[[ Study text open ]]
Hopi Chairman Testifies Before the U....

Hopi Chairman Testifies Before the U.S. Senate on Water Rights

Posted in the Flagstaff Forum

Since: May 11

Phoenix

#1 Jun 29, 2011
6.28.10 (Washington, D.C.)– Testifying today before the U.S. Senate Committee on Indian Affairs’ Roundtable on Examining the Future of Water in Indian Country, Hopi Tribal Chairman LeRoy N. Shingoitewa said there is a proposed water rights settlement for the Little Colorado River that the Hopi Tribe is now considering, even though it does not yet meet the Tribe’s needs on a sustainable basis.
Shingoitewa said that three weeks ago, the Department of the Interior held a “listening session” in Phoenix to help it determine how to allocate approximately 43,500 acre-feet per year of Central Arizona Project non-Indian agriculture water and nearly 10,000 acre-feet per year of other prioritized non-Indian agricultural water to address tribal water rights.
He said with 10 tribes competing for this small amount of very junior, interruptible water -- it is not nearly enough water to address all the tribes’ needs. Additionally, the latter water source would only be available for 100 years.
Shingtoitewa pointed out that the federal interpretation of the Winters Doctrine now has a number of conditions and qualifications that are not a part of the original doctrine.
The original document stems from a 1908 U.S. Supreme Court ruling stating that an Indian reservation may reserve water for future use in an amount necessary to fulfill the purpose of the reservation, with a priority dating from the treaty that established the reservation. In the case of the Hopi Tribe, this would be 1882, the date the Tribe was originally established.
[[ Study text closed ]]
Your tasks:
• a. Transcribe the passage of the article on Hopi water rights testimony starting with "Hopi Chairman Testifies Before the U.S." and going on through "a sustainable basis.".
• b. Go on with the article on Hopi water rights testimony, picking up after its last sentence.
The material that comes after this article is separate from it.
[[ Dataset entries open ]]
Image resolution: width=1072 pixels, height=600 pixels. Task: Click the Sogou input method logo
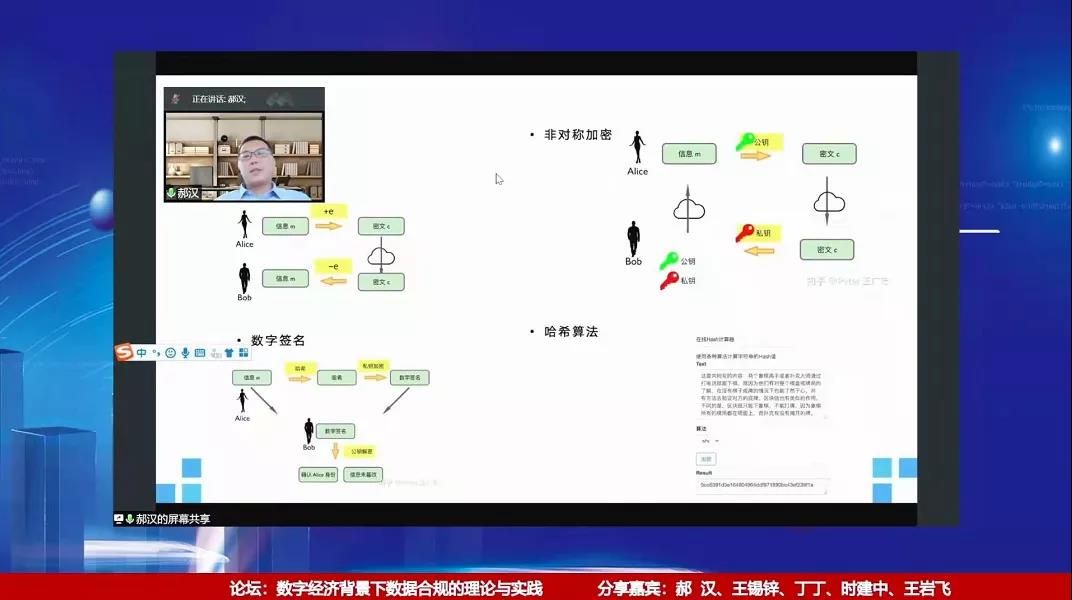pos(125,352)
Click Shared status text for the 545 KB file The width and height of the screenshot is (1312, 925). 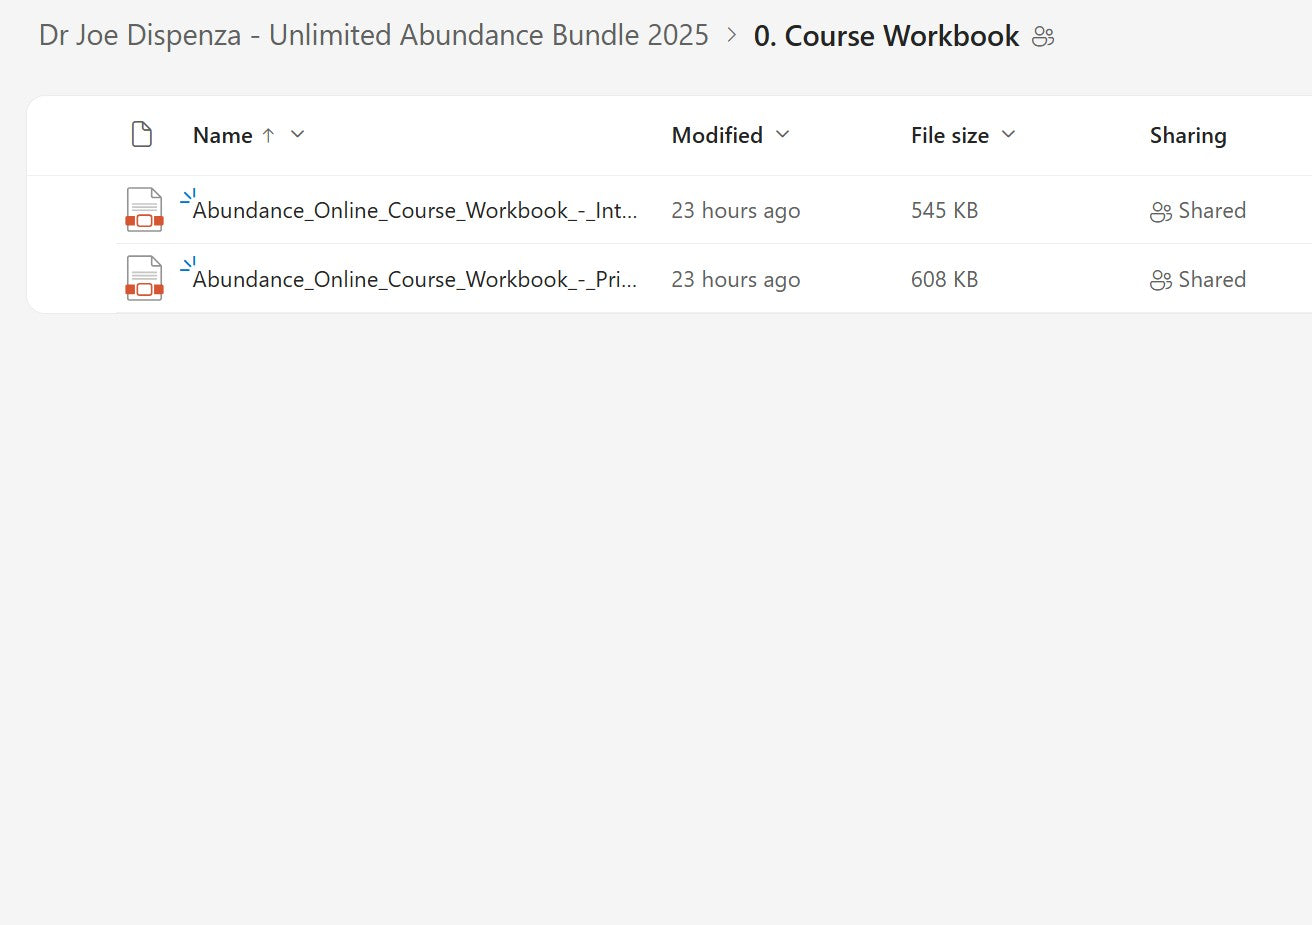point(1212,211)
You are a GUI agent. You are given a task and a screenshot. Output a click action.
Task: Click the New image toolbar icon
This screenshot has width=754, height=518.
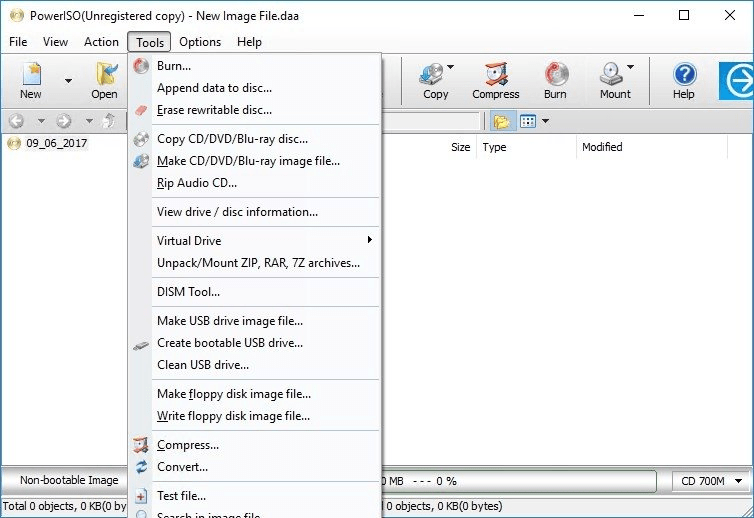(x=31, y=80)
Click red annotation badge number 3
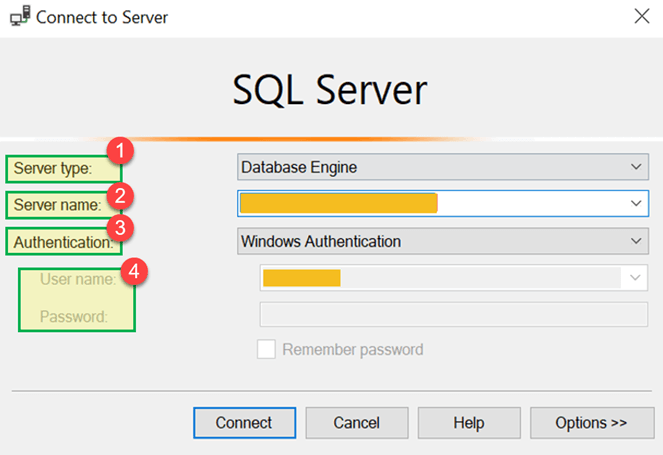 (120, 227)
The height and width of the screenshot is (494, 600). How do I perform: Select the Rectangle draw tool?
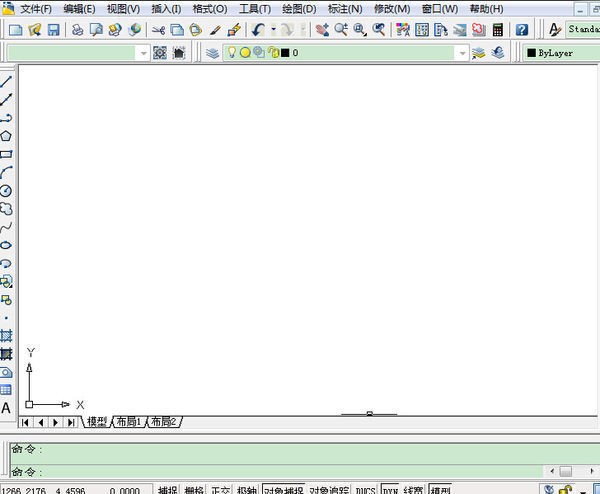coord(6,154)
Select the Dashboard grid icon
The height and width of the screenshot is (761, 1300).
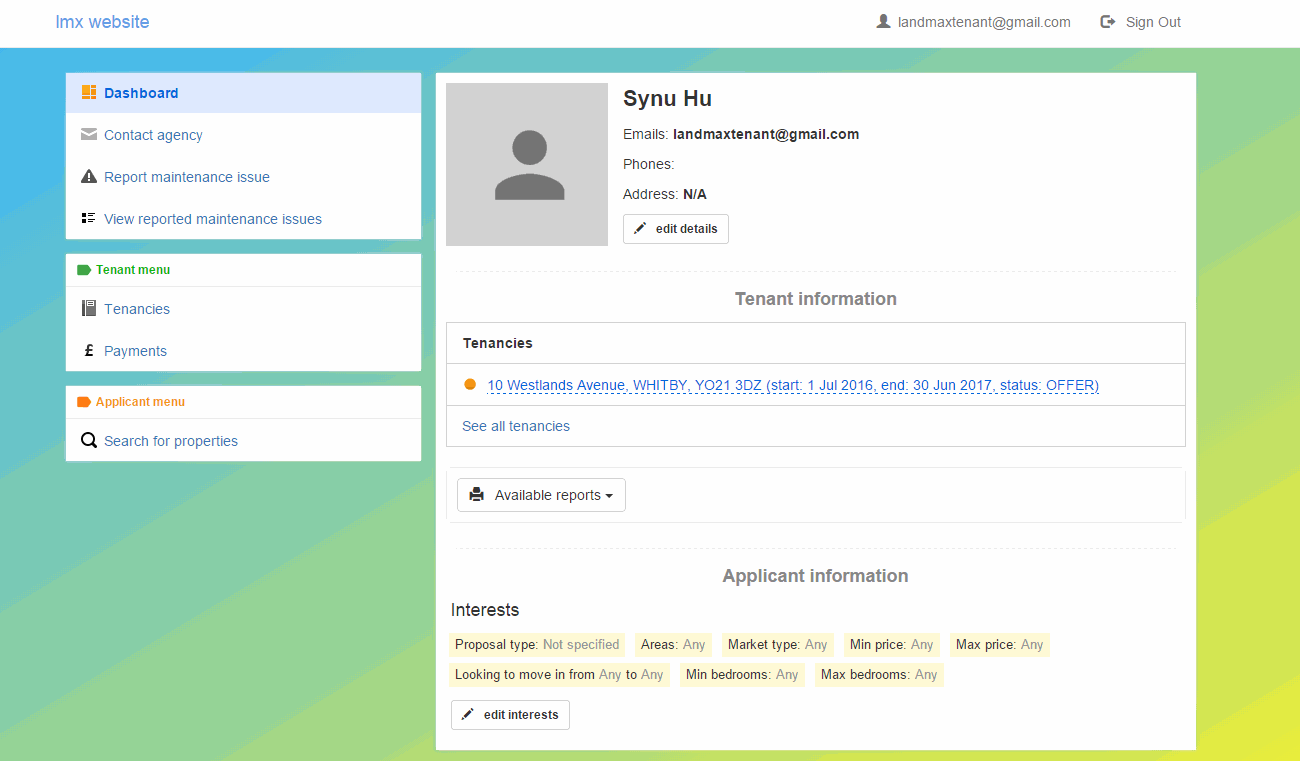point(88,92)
[[ Dataset entries closed ]]
Results by task:
• a.
Hopi Chairman Testifies Before the U.S. Senate on Water Rights

Posted in the Flagstaff Forum

Since: May 11

Phoenix

#1 Jun 29, 2011
6.28.10 (Washington, D.C.)– Testifying today before the U.S. Senate Committee on Indian Affairs’ Roundtable on Examining the Future of Water in Indian Country, Hopi Tribal Chairman LeRoy N. Shingoitewa said there is a proposed water rights settlement for the Little Colorado River that the Hopi Tribe is now considering, even though it does not yet meet the Tribe’s needs on a sustainable basis.

• b.
“Who added the conditions and qualifications on the Winters Doctrine and when did they do it?” he asked.
Specifically, he cited the following “new” interpretations to the Winters Doctrine:
• That the purposes need to be limited to a small portion of the water available.
• That the tribes have to compete with one another for that small portion.
• That the rights provided should be the most junior and least secure.
• That the projects to deliver that water can be postponed indefinitely.
• That it is okay for tribes to have unhealthy amounts of uranium and arsenic in their water supplies.
• That the yardstick against which federal trust obligations should be measured is a potential federal liability for failing to properly and timely act to secure a tribe’s water rights.
“These conditions and qualifications appear to be federal policy today, and they need to be repealed,” Shingoitewa said.“The federal government needs to step up and address the real water problems faced on reservations today, including those faced by the Hopi Tribe and the other tribes represented at this meeting.”
The Hopi Tribe has been in litigation over water rights for several decades and has been engaged in water right settlement discussions for more than 13 years.